Mes enfants, vous ne serez plus les mêmes demain matin

mother kiss kid at night

Mes amours,

Chaque soir quand je vous dis bonne nuit, je me rends compte que les enfants que je couche ce soir ne seront plus les mêmes demain.

Que les mots sur lesquels vous butez et qui nous font tant rire seront dits un peu plus parfaitement à votre réveil.

Que chaque matin, vous faites un pas de plus vers votre indépendance et que bientôt, vous ne me réclamerez plus de câlins.

Que tôt ou tard, je ne verrai plus de petits visages me suppliant de les prendre dans mes bras au moment le moins opportun : quand j’ai de l’huile sur le feu et que j’essaie désespérément de finir le repas, quand je me brosse les dents ou que je range les courses.

Alors je mets ma fatigue, ma colère et mon exaspération de côté, parce qu’au fond de moi, je sais.

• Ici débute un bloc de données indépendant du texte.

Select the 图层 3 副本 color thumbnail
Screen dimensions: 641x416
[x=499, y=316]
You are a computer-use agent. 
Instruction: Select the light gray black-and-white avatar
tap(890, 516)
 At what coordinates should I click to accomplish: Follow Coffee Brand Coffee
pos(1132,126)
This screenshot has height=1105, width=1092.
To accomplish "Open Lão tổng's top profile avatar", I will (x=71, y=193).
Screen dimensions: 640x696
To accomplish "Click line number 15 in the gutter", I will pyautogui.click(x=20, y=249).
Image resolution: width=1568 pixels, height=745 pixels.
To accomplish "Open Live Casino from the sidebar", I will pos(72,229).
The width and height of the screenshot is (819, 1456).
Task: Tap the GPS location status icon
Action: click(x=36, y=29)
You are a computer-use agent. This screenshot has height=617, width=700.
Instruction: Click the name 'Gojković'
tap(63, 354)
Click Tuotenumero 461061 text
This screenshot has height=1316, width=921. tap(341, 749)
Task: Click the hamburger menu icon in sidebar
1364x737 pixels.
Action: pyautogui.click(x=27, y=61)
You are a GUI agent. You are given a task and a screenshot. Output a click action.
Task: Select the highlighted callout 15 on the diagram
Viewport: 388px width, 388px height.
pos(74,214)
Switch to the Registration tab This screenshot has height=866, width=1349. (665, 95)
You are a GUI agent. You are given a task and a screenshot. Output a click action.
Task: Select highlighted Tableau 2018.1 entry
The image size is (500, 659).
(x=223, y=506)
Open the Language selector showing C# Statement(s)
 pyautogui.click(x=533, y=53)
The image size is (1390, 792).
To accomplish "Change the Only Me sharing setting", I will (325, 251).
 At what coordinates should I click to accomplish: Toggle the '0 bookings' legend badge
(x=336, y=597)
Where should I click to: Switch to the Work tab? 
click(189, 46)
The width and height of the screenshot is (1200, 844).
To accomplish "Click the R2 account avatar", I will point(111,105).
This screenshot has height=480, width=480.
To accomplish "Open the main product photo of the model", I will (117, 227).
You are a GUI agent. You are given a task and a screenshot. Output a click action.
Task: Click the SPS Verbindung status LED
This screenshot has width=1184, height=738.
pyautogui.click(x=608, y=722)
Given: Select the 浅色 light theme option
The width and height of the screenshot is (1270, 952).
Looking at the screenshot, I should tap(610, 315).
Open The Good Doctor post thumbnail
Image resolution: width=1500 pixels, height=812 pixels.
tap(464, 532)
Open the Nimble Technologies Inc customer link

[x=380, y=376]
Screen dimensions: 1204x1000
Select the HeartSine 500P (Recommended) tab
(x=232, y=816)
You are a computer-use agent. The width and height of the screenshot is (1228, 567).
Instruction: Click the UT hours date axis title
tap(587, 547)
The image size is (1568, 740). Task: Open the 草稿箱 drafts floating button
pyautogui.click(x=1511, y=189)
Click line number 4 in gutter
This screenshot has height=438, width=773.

Je sais que le jour où vos cris et vos petits pas ne résonneront plus dans le couloir et que le calme tant réclamé régnera dans cette maison, mon cœur se serrera en repensant à tous ces moments.

Il n’y aura plus de porte qui s’ouvre lorsque je suis aux toilettes, de « Mamaaaaaaan !!!! » crié à tue-tête un million de fois par jour, de questions à la chaîne auxquelles il m’est parfois impossible de répondre (vous, savez-vous qui est le plus fort entre Hulk ou Obélix ou si les géants puent des pieds ?).

Il n’y aura plus de petits yeux qui brillent et de larges sourires lorsque vous m’apercevez devant la porte de l’école ou de la crèche, comme si ma simple présence illuminait votre journée et que vous n’attendiez que moi.

Alors j’essaie de profiter de chaque moment.

Je fais, sur vos joues moelleuses, les millions de bisous que je ne pourrai bientôt plus faire.

Je vous câline à deux heures du matin parce que les dents poussent, que les boutons de varicelle grattent ou qu’un monstre est caché sous votre lit, même si mes yeux se ferment de fatigue.

J’essaie d’imprimer dans mon esprit vos rires, vos petites bouilles, vos expressions, la chaleur de votre petite main que je serre sur le chemin de l’école.

Pour ne rien oublier.

Jamais.

Bonne nuit mes chéris, vous me manquez déjà.